TEXTO DE LA PÁGINA
La diabólica furia de aquellas mujeres que habían perdido al mismo tiempo que los privilegios de casta las gracias de su juventud tuvo éxito ante la proverbial gentileza de los militares españoles, que dispusieron nuevo proceso. El Consejo de Guerra segundo condenó a muerte a Cordero y a Trillo, condenó a doce años de prisión menor a Angulo y supongo que absolvió al guarda.
Otra consecuencia de aquella manifestación diabólica, infernal, fue la detención de dos clérigos: D, Pedro Casas, Doctoral de la Colegiata, y D. Cándido, Coadjutor de la parroquia del Cristo. A los dos los hubo de reclamar el Obispo, para salvarlos: D. Pedro se acogió a una modesta parroquia de la Diócesis y D. Cándido, más joven, hubo de refugiarse en el frente, en funciones de capellán. El delito de estos dos clérigos no fue otro que el haber acudido a declarar como testigos de descargo en el primer Consejo de Guerra.
A D. Pedro Casas le vi en mi casa un día, en Madrid, cuando la guerra se alejaba, ¡tan lentamente!, y nos comunicamos nuestra profunda amargura de españoles lacerados. Murió poco después, cuando se disponía a prestarme un gran servicio de tipo familiar. A D. Cándido le encontré ocupado en la parroquia del pueblo de Fuencarral, con dos bodigos en el bolsillo del pantalón y con tan buen humor hacia afuera como amargura hacia adentro. Manuel Angulo fue mucho tiempo compañero mío en el vagabundear carcelario.

MATERIAL PROPORCIONADO
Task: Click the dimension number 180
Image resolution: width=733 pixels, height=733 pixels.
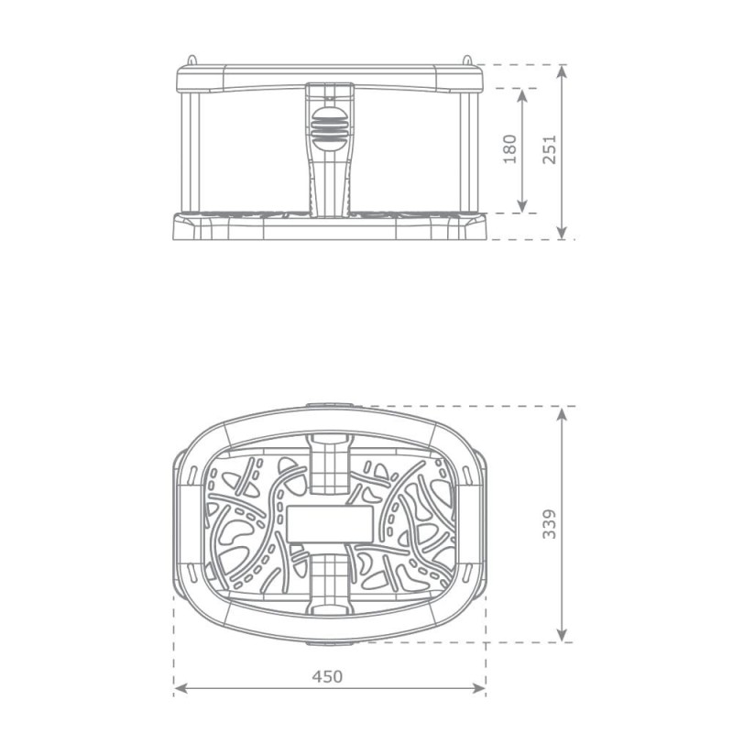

TAREAS
(A) Edita el texto: reprodúcelo empezando en las palabras "Otra consecuencia de" y terminando tras "Consejo de Guerra.", con "clérigos" sustituido por "sacerdotes".
(B) Según el texto, ¿a qué pena condenó a Angulo el segundo Consejo de Guerra?
Básate únicamente en el texto para resolver lo que se pide.

SOLUCIONES DESARROLLADAS
(A)
Otra consecuencia de aquella manifestación diabólica, infernal, fue la detención de dos sacerdotes: D, Pedro Casas, Doctoral de la Colegiata, y D. Cándido, Coadjutor de la parroquia del Cristo. A los dos los hubo de reclamar el Obispo, para salvarlos: D. Pedro se acogió a una modesta parroquia de la Diócesis y D. Cándido, más joven, hubo de refugiarse en el frente, en funciones de capellán. El delito de estos dos sacerdotes no fue otro que el haber acudido a declarar como testigos de descargo en el primer Consejo de Guerra.

(B) A doce años de prisión menor.